Fee waiver pitched as relief for catering industry
Brad Hill #BradHill
Katie Lannan | State House News Service
A state lawmaker from Ipswich is proposing to waive caterers’ annual license fees for 2021, pitching it as a way to buoy an industry that took a severe blow from the COVID-19 pandemic and gathering restrictions.
Rep. Brad Hill’s bill (H 386) calls for federal coronavirus relief funds to be used to reimburse any caterer who has already paid this year’s fee to the Alcoholic Beverages Control Commission.
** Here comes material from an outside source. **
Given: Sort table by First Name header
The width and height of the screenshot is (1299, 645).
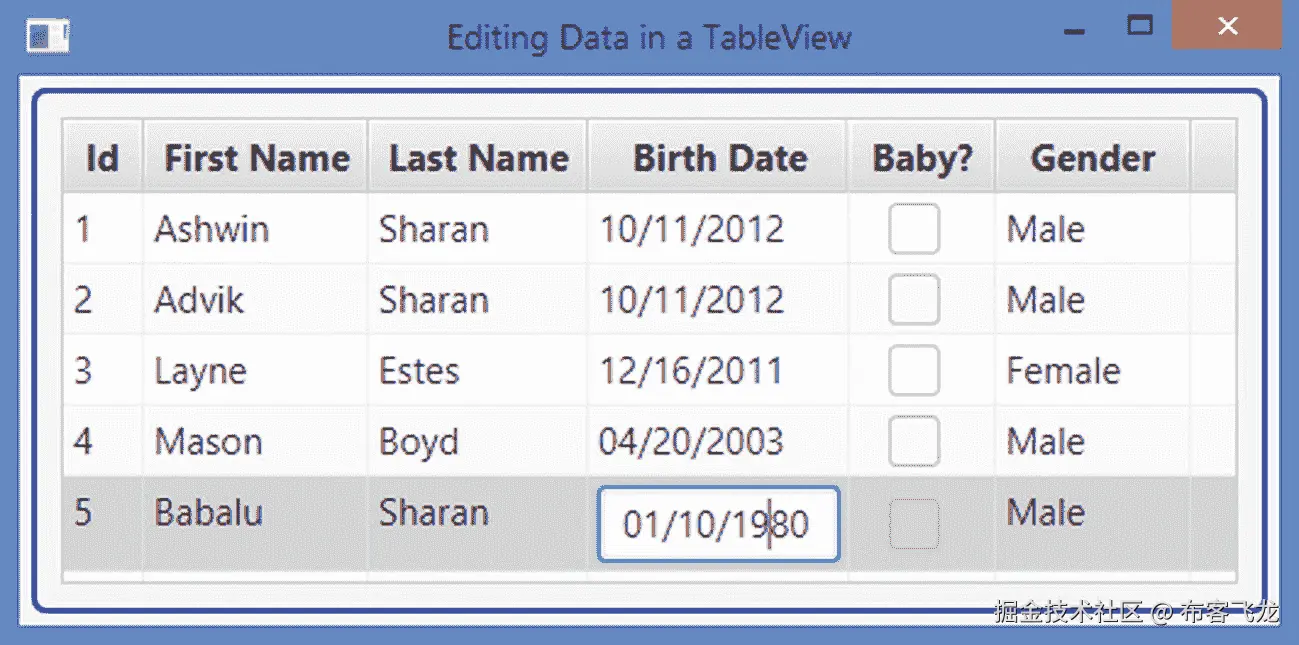Looking at the screenshot, I should pos(256,158).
Under state law, catering businesses need to be licensed to sell and serve alcoholic beverages, and those licenses are subject to an annual fee of $1,500. Hill, the House’s first assistant minority leader, told the Consumer Protection and Professional Licensure Committee Monday that caterers were not able to work when wedding venues were closed, but still had to pay their fees when they “weren’t allowed to go and do their job.”
Noting that the year is already half over, he told the committee he would be willing to sit down and discuss a way “to see if we could give them some type of relief moving forward, and just for that period that they lost.”
“I hope you can support the bill and if we can’t support the bill in this committee, maybe as we’re debating what to do with the financial bills from the federal government, you will stand with me and we can put some language in that bill,” he said. “Either way, I’m happy if we can give some relief to them, because the businesses I have around me are very small.”